As the last 30 seconds approach, some grab a pen hanging from a chain on the wall and hastily mark down a winning bid. When the time is up, black-clad volunteers whip through the room, snatching paper bid cards from the wall and marking unsold cards with a giant, red slash.

Some bidders give their friends high-fives. Others try and hide their gloom, and move on to the next section, where a winning bid might still linger. By 8 p.m., all the sections of the silent auction are closed and the live auction begins.

Vranes and McIntyre are calmer now. They spent their $626.32 (and then some) on the buy-it-now piece and the second bid Vranes made, which they won without any other bids interfering.

Colin Smith's piece "PAN Xm-6" which Vranes describes as a "pile of gunk" was the one they had highlighted in their books. The small sculpture does look like a pile of multicolored goo, red on top of orange on top of blue and purple all stacked in a pile sitting on a metal pan base with wheels.

The second piece was one they saw and just wanted, Vranes said. It's a tall wooden mallet by artist Christopher Romer. The couple bought "Darling, You Can Do It! #10," a large mallet with a neutral tan base covered with polka dots.

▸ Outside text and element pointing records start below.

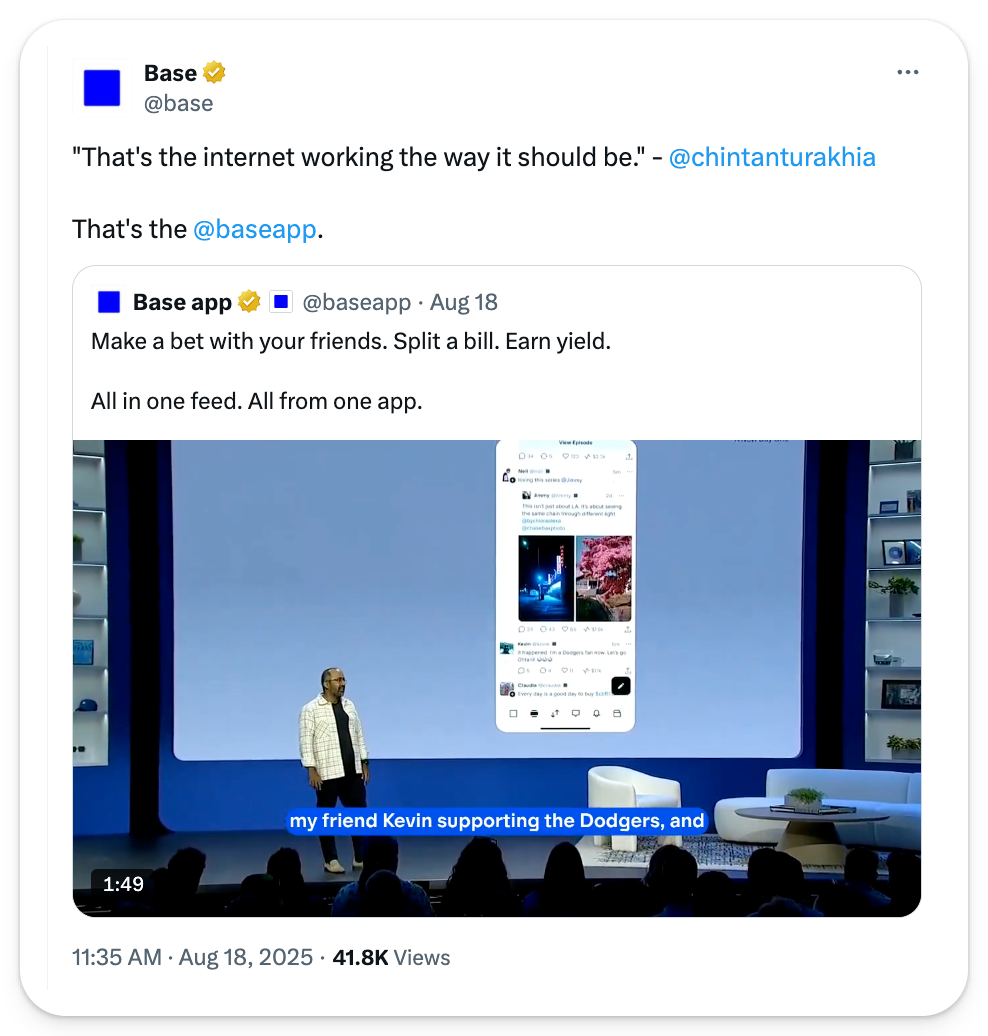This screenshot has width=988, height=1036.
Task: Click the 1:49 video duration badge
Action: point(124,884)
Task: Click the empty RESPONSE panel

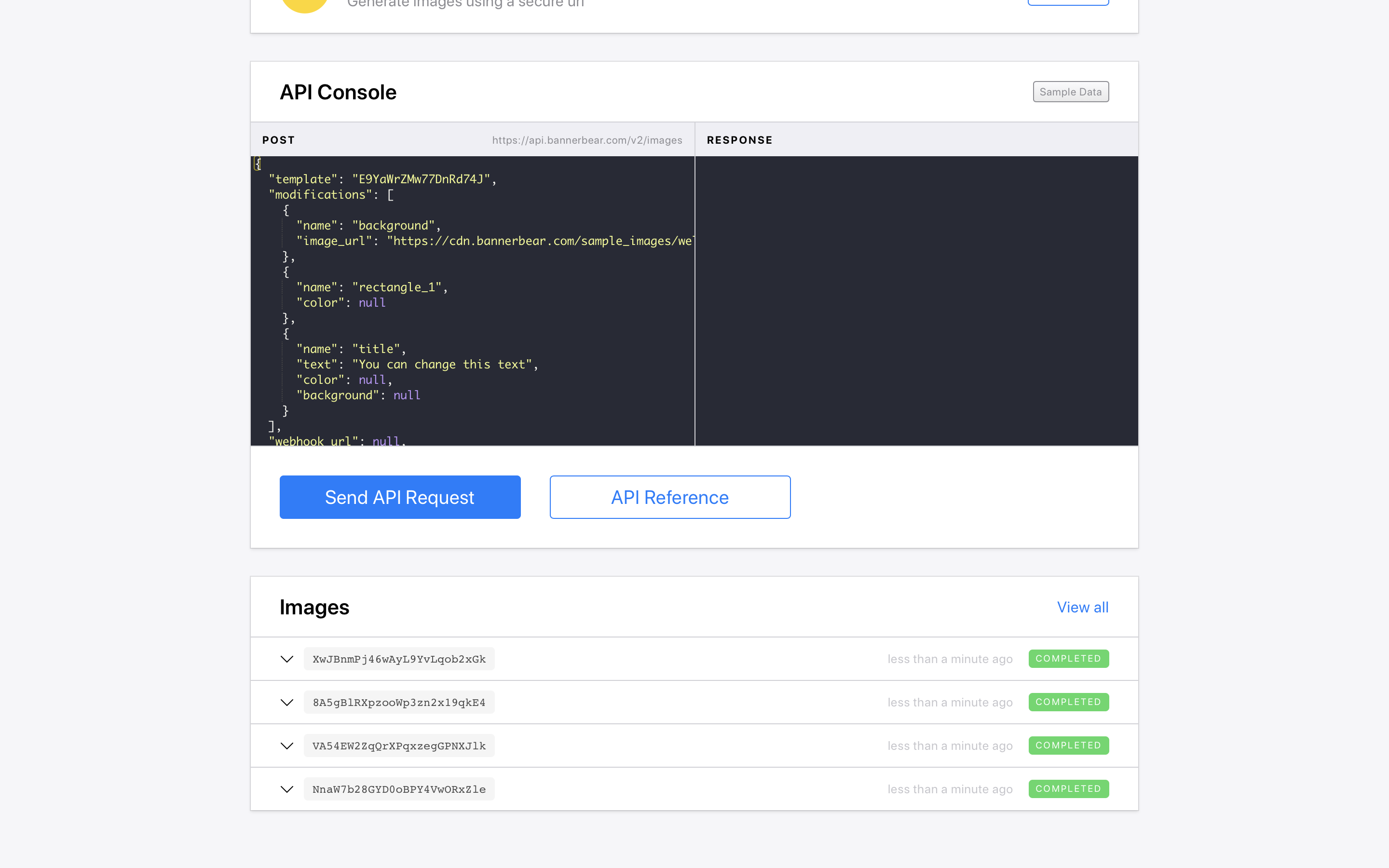Action: [x=916, y=300]
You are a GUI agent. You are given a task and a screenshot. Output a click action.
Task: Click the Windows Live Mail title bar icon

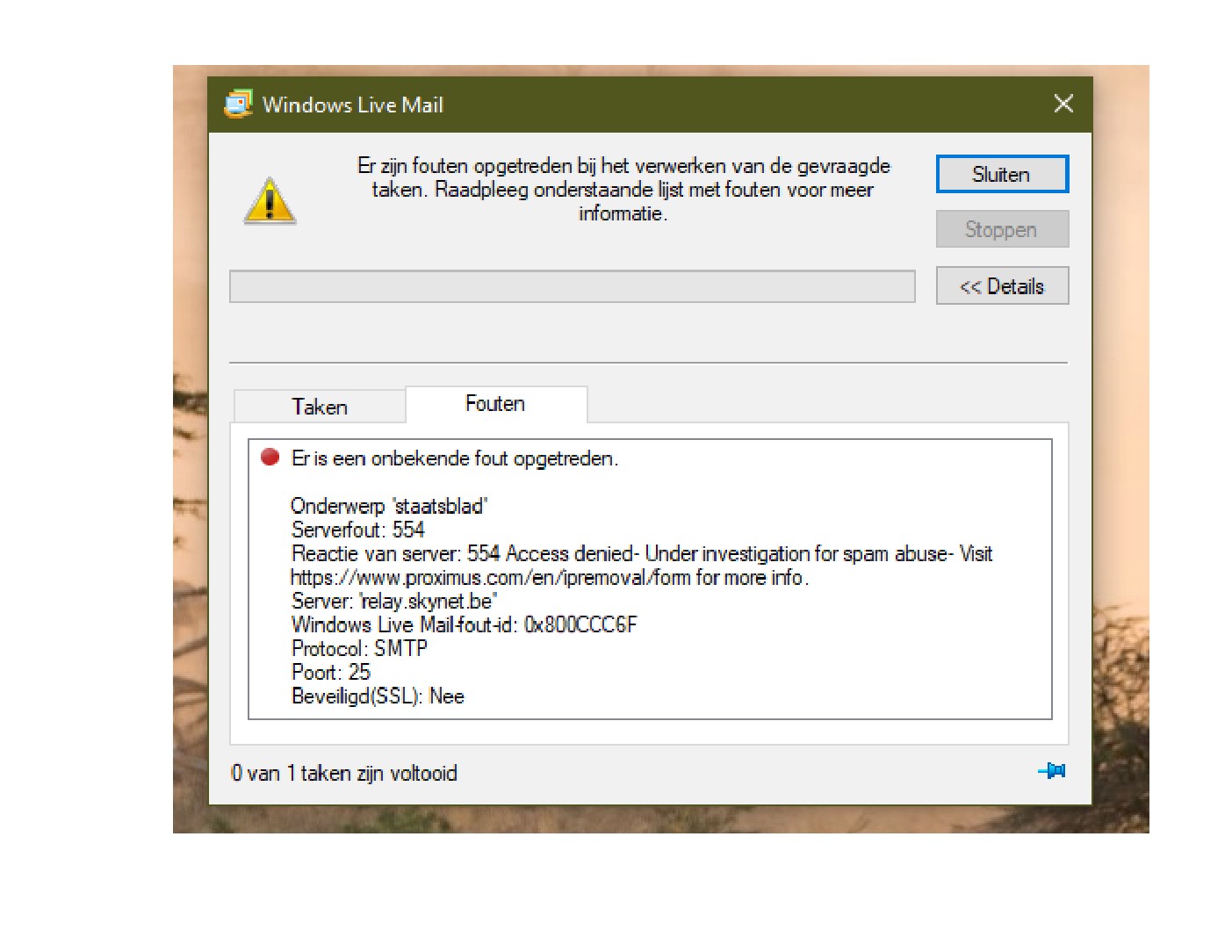tap(238, 105)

The two quirky sculptures fit well in the couple's larger, eclectic collection. Vranes said they'll install Smith's piece in the loft, near the first piece they ever bought. The mallet will go downstairs, in conversation with another sculpture.

Vranes said she wasn't bothered that they didn't get more of the work on their list.

"It's just so much fun to be here," she said. "Tomorrow, we'll start saving our change for next year."